Los viajeros ciegos, por Jesús Torbado

A nuestro alrededor vive una multitud de "Ulises" ciegos involuntarios, de gente a la que el hecho de haber nacido en un lugar determinado condena a ver el mundo con los cerrados ojos de la ira. Ni siquiera tienen público para escuchar sus relatos viajeros.

Los viajeros ciegos, por Jesús Torbado
Los viajeros ciegos, por Jesús Torbado

Seguramente esta misma mañana, ayer por la tarde o la noche del jueves próximo se repitió y se repetirá la vieja y dramática historia. Como protagonista, un barco medio pirata fletado por mafiosos, un cayuco desvencijado, una recua de mulas escuálidas, un autobús sombrío o un avión de línea que transportan hacia la difícil y anhelada esperanza a un grupo de hombres, de mujeres, de niños a quienes el viaje no les procurará placer alguno. Mas se trata de posibles viajes maravillosos si de verdad pudieran verse.

El mes pasado descubrimos en la distancia a una numerosa y pobre tropa de paquistaníes embarcados ilegalmente en Guinea-Conakry a bordo del Marine I (seguramente obsceno seudónimo de un viejo navío con cuarenta años de edad), atascados en un costado del Atlántico. Y vimos también de lejos el repugnante y criminal comportamiento del gobierno islámico de Mauritania (país que tantas y tan grandes ayudas ha recibido de España y del resto de Europa), que les negaba cobijo incluso contra todas las leyes internacionales del mar. Vimos aquello como a diario hemos visto tantas cosas abominables, espantosas. Desde nuestro sofá cotidiano, ante el televisor narcótico, un poco abúlicos y sedados frente a ciertas cuestiones tan remotas como frecuentes.

Los desdichados protagonistas del espectáculo son viajeros también y, en ese y en otros casos similares, sin duda han realizado un periplo asombroso, cruzando la mitad de Asia, África en toda su cintura, un buen trozo de Europa, durante largos meses o años horribles, para acabar -si encontraron el socorro de la fortuna- ordenando carritos de equipaje en la Terminal 4 de Madrid y en las de Heathrow.

El periodista Eduardo del Campo debió de darse cuenta enseguida de qué extraño tipo de viajeros eran todos estos, numerosísimos por otra parte, y recopiló las historias de un puñado de ellos para agruparlas en un reciente, valeroso y tristísimo libro titulado Odiseas.

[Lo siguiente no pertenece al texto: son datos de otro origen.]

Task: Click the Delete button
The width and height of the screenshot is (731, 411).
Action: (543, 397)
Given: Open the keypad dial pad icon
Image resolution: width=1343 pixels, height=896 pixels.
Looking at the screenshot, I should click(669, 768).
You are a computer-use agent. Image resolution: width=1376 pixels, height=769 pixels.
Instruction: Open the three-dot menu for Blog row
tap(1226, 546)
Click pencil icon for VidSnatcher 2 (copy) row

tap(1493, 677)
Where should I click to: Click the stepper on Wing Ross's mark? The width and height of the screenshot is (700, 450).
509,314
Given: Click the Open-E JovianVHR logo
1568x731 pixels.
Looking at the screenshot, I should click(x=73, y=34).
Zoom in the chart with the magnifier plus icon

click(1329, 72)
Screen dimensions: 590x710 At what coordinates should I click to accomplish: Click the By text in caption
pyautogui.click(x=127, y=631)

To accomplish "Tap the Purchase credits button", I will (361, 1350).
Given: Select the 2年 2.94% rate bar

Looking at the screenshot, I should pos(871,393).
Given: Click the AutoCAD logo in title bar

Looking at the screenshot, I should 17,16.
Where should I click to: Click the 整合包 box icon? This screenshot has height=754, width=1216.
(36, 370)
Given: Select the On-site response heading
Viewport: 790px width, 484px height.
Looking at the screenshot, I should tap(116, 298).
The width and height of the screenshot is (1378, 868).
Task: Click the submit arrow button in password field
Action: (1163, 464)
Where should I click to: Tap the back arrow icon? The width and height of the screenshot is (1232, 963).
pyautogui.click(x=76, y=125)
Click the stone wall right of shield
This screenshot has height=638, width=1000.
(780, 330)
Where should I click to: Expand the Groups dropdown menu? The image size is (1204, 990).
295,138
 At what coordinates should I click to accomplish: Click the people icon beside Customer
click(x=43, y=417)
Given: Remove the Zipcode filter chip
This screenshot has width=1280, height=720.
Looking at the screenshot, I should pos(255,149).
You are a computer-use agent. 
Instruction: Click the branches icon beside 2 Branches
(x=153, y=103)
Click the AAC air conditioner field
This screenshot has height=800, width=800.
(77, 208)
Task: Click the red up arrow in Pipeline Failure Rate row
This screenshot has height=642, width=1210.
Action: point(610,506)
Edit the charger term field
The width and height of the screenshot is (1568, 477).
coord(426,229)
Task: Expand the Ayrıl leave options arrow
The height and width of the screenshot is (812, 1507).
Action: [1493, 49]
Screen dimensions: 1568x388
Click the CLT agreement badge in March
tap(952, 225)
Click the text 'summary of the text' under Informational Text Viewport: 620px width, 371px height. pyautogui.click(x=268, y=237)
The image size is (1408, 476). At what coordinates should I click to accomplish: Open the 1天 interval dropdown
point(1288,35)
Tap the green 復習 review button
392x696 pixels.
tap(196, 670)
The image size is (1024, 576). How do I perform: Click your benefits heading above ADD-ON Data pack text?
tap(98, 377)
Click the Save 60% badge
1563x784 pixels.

Los viajes de los nuevos Ulises. Seguramente los protagonistas y los anónimos que han compartido más o menos sus desventuras renegarán de tan literaria comparación y con mucho motivo abominarán de los viajes y su leyenda, de travesías y paisajes, de sueños y nostalgias, de fotos brillantes y de relatos grandiosos. Han viajado a ciegas, sin amor al camino ni interés por cuanto los rodeaba, excepto si se trataba de algo que podía coadyuvar en su desesperada fuga. Su objetivo no era el viaje, ni siquiera el destino; tan sólo la huida necesaria.

Si uno pregunta por ciertos asuntos a esos emigrantes, los de hoy y los de ayer, quedará asombrado de su ignorancia y de su falta de curiosidad. Miles de españoles residieron durante años y años en Alemania, por ejemplo, y ni siquiera acudieron a la famosa iglesia gótica que tenían al lado, mucho menos al museo de pinturas. Ahora ya apenas recuerdan lo que se veía desde su ventana. De la casita al trabajo. Al sol del banco más cercano el domingo. Y luego el tren de vuelta.

Emigrantes ecuatorianos o rumanos que llevan más de un lustro en Madrid ni siquiera se han asomado a saludar a la Cibeles, no digamos a pasear por Toledo o Segovia. Han sido y siguen siendo viajeros, de larga distancia muchas veces, pero lo suyo es una necesidad de traslado. Ni siquiera el turismo en su versión más modesta les atrae o aparece entre los aspectos de su vida. La mujer rumana que lleva años trabajando en mi casa, vecina de Coslada, dice que de Madrid sólo conoce Miraflores, porque es adonde algún domingo la lleva su marido a recoger ortigas frescas para sus guisos (que luego compartimos).

A nuestro alrededor vive toda una multitud de Ulises ciegos involuntarios, de gente esforzada e infeliz, no pocas veces heroica y perseguida, a la que el hecho de haber nacido en un lugar determinado condena a ver el mundo con los cerrados ojos de la ira. Ni siquiera tienen público para escuchar sus relatos viajeros. Mas sin duda la peripecia humana de cualquiera de aquellos vagabundos paquistaníes del Marine I tiene más interés, más pasión y más vida que los cientos de relatos turísticos que hoy nos ofrece el comercio de la comunicación.